» WHAT YOU NEED TO DO
Produce a copy of every line in the records that holds the string "beside".

** Opening DATA SUPPLIED block **

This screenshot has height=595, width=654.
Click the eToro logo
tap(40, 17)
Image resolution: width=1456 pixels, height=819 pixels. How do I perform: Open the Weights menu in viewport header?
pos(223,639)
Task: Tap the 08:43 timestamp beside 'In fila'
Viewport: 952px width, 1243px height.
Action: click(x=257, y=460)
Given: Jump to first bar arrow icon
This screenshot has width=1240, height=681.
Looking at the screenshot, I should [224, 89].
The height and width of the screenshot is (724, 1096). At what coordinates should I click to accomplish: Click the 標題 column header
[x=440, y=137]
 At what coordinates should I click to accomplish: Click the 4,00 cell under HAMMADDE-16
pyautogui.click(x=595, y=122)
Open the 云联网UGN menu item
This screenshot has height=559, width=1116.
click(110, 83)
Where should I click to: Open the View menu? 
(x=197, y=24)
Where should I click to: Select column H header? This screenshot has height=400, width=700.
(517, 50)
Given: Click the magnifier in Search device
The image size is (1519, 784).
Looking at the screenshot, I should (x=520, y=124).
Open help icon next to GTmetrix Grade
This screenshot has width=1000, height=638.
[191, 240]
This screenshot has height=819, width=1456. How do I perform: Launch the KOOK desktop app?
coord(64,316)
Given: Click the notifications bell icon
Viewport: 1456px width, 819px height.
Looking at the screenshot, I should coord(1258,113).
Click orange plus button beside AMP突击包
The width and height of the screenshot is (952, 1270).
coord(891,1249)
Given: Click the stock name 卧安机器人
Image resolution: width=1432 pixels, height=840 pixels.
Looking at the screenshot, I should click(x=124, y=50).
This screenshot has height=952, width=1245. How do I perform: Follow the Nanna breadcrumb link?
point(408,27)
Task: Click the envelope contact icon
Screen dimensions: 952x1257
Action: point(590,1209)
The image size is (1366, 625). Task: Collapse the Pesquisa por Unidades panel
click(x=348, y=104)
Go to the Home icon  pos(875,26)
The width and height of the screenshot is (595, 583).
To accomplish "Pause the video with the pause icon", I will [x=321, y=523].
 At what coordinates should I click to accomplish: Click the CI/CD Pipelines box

** Closing DATA SUPPLIED block **

» ANSWER BELOW
Task: Tap the 08:43 timestamp beside 'In fila'
Click orange plus button beside AMP突击包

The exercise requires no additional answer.